- Directions
Restate every line below word for word, but drop each picture.

(Stored data)
□ □ □
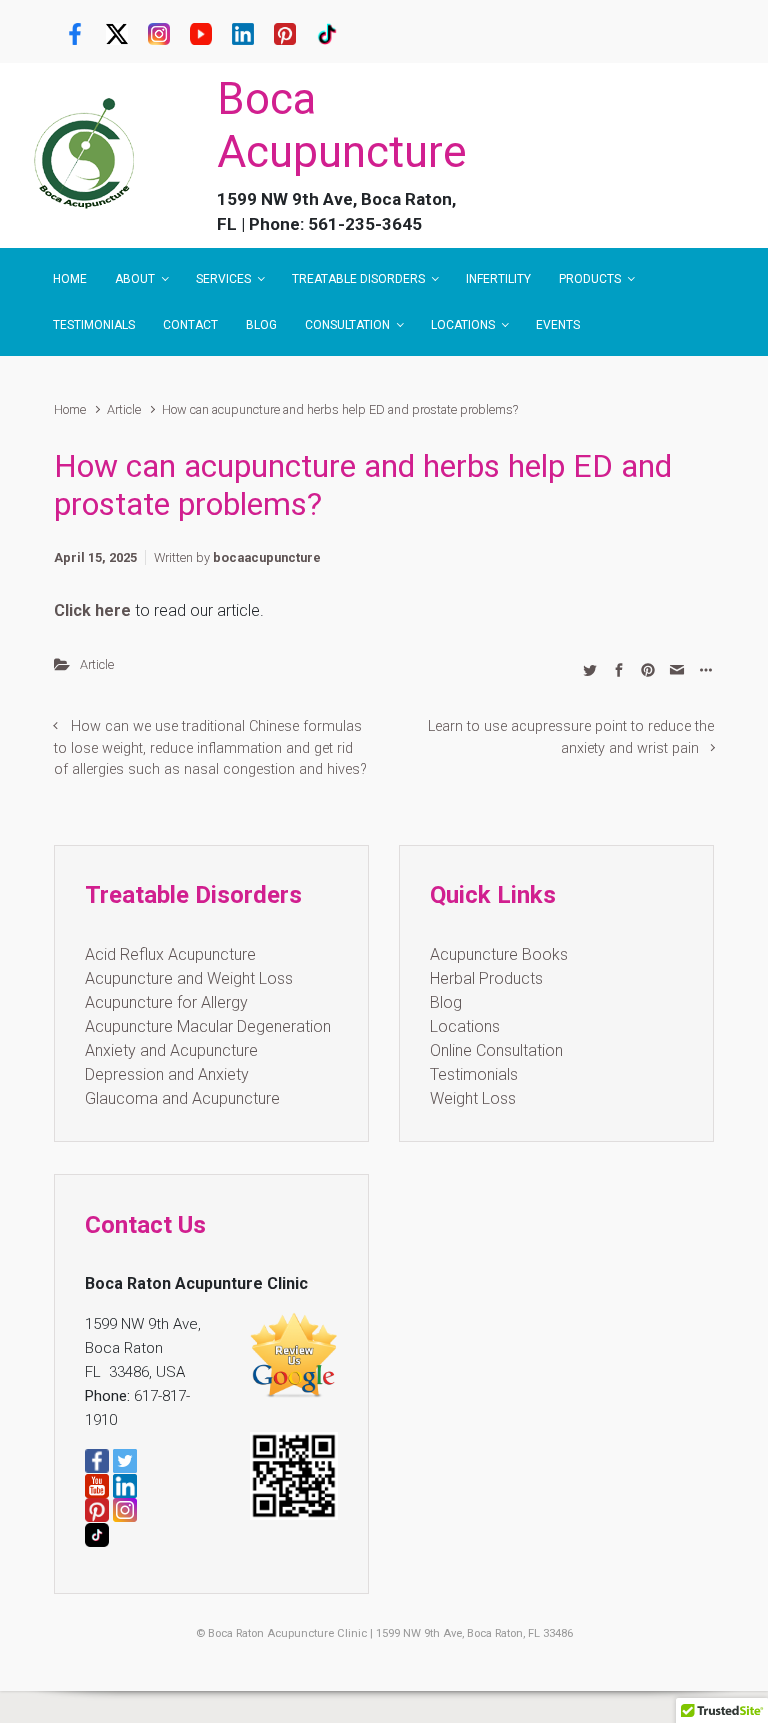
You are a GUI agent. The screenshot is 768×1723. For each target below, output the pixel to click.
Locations (465, 1026)
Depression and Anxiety (167, 1074)
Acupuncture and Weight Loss (189, 978)
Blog (446, 1002)
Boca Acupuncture (342, 125)
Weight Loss (473, 1098)
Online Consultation (496, 1050)
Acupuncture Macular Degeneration (208, 1026)
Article (124, 409)
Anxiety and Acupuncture (171, 1050)
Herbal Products (486, 978)
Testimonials (474, 1074)
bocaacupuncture (267, 557)
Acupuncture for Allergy (166, 1002)
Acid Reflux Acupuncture (170, 954)
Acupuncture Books (499, 954)
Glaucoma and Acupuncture (182, 1098)
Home (70, 409)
□ □ □
- The answer
You are a GUI agent. The screenshot is 768×1723. For each target below, output the pixel to click.
Locations (465, 1026)
Depression and Anxiety (167, 1074)
Acupuncture and Weight Loss (189, 978)
Blog (446, 1002)
Boca Acupuncture (342, 125)
Weight Loss (473, 1098)
Online Consultation (496, 1050)
Acupuncture Macular Degeneration (208, 1026)
Article (124, 409)
Anxiety and Acupuncture (171, 1050)
Herbal Products (486, 978)
Testimonials (474, 1074)
bocaacupuncture (267, 557)
Acupuncture for Allergy (166, 1002)
Acid Reflux Acupuncture (170, 954)
Acupuncture Books (499, 954)
Glaucoma and Acupuncture (182, 1098)
Home (70, 409)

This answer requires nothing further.